→ **DIRECTIONS FOR THIS TASK**
If a line in the entries below includes "computer", pick it out and copy it.

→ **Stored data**
· · ·
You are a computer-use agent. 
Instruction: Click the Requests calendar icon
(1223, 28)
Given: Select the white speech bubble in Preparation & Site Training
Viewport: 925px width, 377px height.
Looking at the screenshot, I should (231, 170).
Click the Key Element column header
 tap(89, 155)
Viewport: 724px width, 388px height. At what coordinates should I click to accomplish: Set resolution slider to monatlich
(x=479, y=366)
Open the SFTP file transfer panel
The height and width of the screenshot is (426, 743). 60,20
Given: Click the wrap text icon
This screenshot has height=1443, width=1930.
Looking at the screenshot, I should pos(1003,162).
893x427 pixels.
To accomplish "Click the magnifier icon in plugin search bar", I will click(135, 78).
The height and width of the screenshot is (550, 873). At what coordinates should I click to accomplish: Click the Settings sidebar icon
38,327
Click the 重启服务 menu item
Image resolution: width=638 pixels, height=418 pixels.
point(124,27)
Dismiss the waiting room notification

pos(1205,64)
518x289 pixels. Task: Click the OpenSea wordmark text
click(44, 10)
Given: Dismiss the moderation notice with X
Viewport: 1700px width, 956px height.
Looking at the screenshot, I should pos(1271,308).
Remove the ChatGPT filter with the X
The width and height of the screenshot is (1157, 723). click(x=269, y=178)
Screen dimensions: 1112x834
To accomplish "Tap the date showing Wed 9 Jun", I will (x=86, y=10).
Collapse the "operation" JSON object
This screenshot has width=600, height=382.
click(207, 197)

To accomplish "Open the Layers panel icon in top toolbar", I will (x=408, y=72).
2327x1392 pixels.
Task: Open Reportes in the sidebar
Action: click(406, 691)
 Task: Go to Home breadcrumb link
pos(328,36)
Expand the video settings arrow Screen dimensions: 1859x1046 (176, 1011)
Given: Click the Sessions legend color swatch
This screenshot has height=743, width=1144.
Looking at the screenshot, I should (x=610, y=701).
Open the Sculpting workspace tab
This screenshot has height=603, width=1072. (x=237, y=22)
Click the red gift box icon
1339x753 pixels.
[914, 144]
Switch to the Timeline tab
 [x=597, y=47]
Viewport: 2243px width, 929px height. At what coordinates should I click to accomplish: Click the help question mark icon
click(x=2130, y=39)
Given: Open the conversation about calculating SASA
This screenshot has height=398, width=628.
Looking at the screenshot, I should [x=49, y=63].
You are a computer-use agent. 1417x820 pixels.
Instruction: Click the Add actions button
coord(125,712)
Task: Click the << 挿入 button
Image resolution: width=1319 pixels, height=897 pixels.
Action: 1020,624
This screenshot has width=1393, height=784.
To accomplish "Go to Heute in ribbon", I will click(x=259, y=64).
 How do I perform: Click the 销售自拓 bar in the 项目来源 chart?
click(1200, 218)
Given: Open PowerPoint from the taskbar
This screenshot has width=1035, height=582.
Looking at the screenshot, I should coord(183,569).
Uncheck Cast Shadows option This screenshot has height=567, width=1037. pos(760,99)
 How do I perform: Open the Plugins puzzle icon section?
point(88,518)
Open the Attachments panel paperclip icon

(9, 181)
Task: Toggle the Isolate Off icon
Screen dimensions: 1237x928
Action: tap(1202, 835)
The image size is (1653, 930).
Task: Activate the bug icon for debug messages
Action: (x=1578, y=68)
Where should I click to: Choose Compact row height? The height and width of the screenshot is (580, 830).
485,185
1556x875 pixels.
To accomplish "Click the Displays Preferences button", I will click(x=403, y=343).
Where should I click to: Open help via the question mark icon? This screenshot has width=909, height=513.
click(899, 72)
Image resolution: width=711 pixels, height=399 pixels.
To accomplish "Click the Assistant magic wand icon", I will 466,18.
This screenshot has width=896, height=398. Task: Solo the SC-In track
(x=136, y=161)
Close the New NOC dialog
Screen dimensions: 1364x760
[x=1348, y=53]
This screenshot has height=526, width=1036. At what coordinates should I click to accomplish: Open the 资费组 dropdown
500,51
· · ·
→ **ANSWER TO THE PROBLEM**
You are a computer-use agent. 
You are a computer-use agent. 1417x820 pixels.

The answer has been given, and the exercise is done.